**Direction 1**
Using the logcount bug thread, say whether each statement agrees with it, answering yes or no and quoting the words that decide it: (a) Benjamin Riefenstahl says the variable "count" is incremented but never used. (b) Benjamin Riefenstahl suggests the assignment should be "XSETINT (res, v)". (c) Eli Zaretskii's message #29 is addressed to Mark Oteiza.

**Passage shown**
Message #29 received at 22689 <at> debbugs.gnu.org (full text, mbox):

From: Eli Zaretskii <eliz <at> gnu.org>
To: Mark Oteiza <mvoteiza <at> udel.edu>
Cc: 22689 <at> debbugs.gnu.org
Subject: Re: bug#22689: [PATCH] Add logcount
Date: Sat, 30 Sep 2017 19:17:50 +0300
> Date: Sat, 30 Sep 2017 12:03:31 -0400
> From: Mark Oteiza <mvoteiza <at> udel.edu>
> Cc: 22689 <at> debbugs.gnu.org
> 
> > > I tried implementing your comments (and added a test).  I don't know
> > > what to do in the #else for ULONG_LONG_MAX.
> > 
> > Same as you do for ULONG_MAX, I think.
> 
> so the following?
> 
>   else if (v <= ULONG_MAX || v <= ULONG_LONG_MAX)
>       XSETINT (res, logcount64 (v));

Yes.




Information forwarded to bug-gnu-emacs <at> gnu.org:
bug#22689; Package emacs. (Sat, 30 Sep 2017 16:51:02 GMT) Full text and rfc822 format available.

Message #32 received at 22689 <at> debbugs.gnu.org (full text, mbox):

From: Benjamin Riefenstahl <b.riefenstahl <at> turtle-trading.net>
To: Mark Oteiza <mvoteiza <at> udel.edu>
Cc: Eli Zaretskii <eliz <at> gnu.org>, 22689 <at> debbugs.gnu.org
Subject: Re: bug#22689: [PATCH] Add logcount
Date: Sat, 30 Sep 2017 18:50:42 +0200
Hi Mark,

Just a drive-by note:

Mark Oteiza writes:
> +    {
> +      unsigned int count;
> +      for (count = 0; v; count++)
> +        {
> +          v &= v - 1;
> +        }
> +      XSETINT (res, v);
> +    }

Isn't this a fancy way of just saying "XSETINT (res, 0)"?  The variable
"count" is incremented but never used, so without it the loop
degenerates to

      while (v)
        {
          v &= v - 1;
        }

I other words, this just loops until "v == 0".

Maybe that assignment should be "XSETINT (res, count)"?  That would
actually use the variable "count".

benny




Information forwarded to bug-gnu-emacs <at> gnu.org:
bug#22689; Package emacs. (Sat, 30 Sep 2017 17:00:02 GMT) Full text and rfc822 format available.

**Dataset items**
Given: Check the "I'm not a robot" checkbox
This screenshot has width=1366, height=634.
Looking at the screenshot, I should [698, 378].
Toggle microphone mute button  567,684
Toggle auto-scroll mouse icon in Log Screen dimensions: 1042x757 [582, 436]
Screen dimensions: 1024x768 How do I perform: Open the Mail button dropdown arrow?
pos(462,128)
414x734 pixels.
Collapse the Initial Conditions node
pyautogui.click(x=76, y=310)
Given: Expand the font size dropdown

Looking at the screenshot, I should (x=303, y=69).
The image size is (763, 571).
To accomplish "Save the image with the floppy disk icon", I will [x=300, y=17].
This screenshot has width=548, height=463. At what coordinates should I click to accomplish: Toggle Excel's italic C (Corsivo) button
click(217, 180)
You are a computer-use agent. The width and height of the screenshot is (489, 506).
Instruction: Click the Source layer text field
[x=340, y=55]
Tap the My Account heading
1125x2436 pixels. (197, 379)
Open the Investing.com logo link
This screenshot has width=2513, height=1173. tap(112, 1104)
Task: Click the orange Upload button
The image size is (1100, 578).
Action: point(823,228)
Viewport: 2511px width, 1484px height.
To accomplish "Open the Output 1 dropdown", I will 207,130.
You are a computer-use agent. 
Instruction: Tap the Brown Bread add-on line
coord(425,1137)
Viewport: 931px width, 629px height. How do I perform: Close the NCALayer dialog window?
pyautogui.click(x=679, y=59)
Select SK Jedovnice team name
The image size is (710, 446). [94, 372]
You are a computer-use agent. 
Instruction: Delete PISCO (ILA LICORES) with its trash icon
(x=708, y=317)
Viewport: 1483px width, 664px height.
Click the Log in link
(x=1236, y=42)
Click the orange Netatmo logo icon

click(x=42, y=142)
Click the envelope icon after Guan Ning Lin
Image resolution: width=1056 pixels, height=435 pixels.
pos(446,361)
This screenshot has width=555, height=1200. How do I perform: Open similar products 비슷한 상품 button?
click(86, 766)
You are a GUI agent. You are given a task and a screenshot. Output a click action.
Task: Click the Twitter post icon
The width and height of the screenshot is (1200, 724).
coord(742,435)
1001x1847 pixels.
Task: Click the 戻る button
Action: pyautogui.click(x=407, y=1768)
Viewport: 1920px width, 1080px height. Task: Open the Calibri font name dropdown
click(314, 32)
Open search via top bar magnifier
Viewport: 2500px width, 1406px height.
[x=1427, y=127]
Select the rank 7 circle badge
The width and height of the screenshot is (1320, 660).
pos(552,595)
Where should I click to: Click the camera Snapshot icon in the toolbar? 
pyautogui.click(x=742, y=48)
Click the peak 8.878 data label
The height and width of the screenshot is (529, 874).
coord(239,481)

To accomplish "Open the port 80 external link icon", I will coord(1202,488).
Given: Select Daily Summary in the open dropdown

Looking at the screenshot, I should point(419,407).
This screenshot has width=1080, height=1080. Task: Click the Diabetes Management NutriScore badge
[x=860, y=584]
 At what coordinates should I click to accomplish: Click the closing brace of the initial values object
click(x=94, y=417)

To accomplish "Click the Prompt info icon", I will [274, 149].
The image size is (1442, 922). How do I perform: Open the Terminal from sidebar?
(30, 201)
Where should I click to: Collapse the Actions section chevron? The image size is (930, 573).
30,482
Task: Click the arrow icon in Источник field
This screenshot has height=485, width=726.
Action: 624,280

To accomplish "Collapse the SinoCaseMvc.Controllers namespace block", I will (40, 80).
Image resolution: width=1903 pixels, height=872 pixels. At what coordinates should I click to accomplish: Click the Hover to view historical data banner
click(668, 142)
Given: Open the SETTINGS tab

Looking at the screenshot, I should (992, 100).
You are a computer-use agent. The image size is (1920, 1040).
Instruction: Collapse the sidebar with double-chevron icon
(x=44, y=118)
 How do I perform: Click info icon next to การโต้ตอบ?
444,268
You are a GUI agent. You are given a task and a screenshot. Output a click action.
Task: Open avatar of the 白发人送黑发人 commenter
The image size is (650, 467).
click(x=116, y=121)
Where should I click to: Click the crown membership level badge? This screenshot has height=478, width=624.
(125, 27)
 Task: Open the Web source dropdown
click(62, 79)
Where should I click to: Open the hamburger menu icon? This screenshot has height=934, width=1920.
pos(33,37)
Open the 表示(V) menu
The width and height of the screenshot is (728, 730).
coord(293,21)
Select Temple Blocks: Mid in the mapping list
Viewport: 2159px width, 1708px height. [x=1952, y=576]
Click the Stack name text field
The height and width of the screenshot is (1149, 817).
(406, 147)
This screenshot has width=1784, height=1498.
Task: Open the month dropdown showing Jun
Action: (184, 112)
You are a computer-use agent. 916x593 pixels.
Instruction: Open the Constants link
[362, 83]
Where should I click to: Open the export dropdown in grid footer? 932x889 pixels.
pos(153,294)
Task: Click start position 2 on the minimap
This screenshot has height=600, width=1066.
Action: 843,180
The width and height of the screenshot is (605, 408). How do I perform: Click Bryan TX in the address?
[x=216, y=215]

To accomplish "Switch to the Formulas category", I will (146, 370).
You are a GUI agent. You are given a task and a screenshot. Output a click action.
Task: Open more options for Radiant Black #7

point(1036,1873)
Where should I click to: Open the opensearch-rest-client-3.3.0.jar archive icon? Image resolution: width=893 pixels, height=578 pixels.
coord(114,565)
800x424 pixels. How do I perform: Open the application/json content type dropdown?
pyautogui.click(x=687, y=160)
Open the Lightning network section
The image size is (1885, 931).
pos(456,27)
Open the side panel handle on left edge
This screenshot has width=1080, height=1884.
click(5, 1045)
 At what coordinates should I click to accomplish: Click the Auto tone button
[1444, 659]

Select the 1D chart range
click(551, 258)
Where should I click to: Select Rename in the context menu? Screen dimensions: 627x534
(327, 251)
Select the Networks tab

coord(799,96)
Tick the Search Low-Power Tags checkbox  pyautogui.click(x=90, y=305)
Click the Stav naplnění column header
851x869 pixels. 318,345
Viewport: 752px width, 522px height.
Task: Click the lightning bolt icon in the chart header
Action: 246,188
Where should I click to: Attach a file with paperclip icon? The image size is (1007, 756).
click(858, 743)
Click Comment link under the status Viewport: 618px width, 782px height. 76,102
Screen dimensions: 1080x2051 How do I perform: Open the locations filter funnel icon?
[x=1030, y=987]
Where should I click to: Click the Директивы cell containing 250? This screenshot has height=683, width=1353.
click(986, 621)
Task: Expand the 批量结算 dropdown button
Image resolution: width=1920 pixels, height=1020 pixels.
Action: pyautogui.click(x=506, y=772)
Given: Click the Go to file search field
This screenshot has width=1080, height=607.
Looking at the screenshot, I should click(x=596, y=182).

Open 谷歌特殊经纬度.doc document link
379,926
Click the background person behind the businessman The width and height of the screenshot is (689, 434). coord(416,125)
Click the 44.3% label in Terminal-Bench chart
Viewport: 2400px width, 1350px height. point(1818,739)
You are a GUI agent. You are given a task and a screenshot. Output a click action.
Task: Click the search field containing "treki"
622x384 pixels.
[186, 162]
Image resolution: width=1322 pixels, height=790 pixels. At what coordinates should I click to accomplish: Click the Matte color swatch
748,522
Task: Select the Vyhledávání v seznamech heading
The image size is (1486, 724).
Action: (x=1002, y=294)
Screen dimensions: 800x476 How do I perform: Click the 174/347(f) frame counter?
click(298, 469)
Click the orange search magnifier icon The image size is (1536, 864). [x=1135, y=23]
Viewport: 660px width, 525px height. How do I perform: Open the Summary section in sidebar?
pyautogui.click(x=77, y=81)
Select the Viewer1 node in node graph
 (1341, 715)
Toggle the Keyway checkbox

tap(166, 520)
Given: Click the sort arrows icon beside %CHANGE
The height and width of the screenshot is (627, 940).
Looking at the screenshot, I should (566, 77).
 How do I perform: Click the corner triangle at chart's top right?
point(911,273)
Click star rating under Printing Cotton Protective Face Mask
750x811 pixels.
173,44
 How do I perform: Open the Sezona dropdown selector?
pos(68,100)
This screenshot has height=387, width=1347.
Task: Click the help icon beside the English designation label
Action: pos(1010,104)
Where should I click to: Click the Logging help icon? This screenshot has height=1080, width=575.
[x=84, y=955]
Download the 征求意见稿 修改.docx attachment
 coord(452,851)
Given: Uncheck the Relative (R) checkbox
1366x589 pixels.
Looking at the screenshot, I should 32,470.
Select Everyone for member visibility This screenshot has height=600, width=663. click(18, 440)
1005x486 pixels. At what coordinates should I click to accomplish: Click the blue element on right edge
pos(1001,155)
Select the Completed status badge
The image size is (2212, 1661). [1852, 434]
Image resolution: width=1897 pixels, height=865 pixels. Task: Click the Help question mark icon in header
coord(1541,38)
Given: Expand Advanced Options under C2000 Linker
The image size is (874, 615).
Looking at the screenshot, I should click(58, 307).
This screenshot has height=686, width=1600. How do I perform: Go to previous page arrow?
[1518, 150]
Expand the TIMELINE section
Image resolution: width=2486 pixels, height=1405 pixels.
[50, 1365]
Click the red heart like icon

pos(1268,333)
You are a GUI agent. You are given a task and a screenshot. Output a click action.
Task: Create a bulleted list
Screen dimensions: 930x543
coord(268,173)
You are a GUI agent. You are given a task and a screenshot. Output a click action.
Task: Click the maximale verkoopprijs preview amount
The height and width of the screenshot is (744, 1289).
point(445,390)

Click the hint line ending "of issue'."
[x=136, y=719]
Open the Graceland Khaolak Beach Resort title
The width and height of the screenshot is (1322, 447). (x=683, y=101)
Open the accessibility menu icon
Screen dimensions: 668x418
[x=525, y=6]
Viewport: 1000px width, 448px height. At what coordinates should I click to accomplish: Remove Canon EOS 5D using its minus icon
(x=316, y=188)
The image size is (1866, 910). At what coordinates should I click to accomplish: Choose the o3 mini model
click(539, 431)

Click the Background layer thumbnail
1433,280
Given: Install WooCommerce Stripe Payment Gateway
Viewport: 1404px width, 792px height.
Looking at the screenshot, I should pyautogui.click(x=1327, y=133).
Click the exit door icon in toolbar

**Direction 2**
Format the dataset items as a numbered list, starting at the first line of the dataset items and ending at the line containing "pyautogui.click(x=76, y=310)", both included, with blank lines left out.

**Problem solution 1**
(a) Yes: "The variable "count" is incremented but never used"
(b) No: "Maybe that assignment should be "XSETINT (res, count)"?"
(c) Yes: "To: Mark Oteiza <mvoteiza <at> udel.edu>"

**Problem solution 2**
1. Given: Check the "I'm not a robot" checkbox
2. This screenshot has width=1366, height=634.
3. Looking at the screenshot, I should [698, 378].
4. Toggle microphone mute button  567,684
5. Toggle auto-scroll mouse icon in Log Screen dimensions: 1042x757 [582, 436]
6. Screen dimensions: 1024x768 How do I perform: Open the Mail button dropdown arrow?
7. pos(462,128)
8. 414x734 pixels.
9. Collapse the Initial Conditions node
10. pyautogui.click(x=76, y=310)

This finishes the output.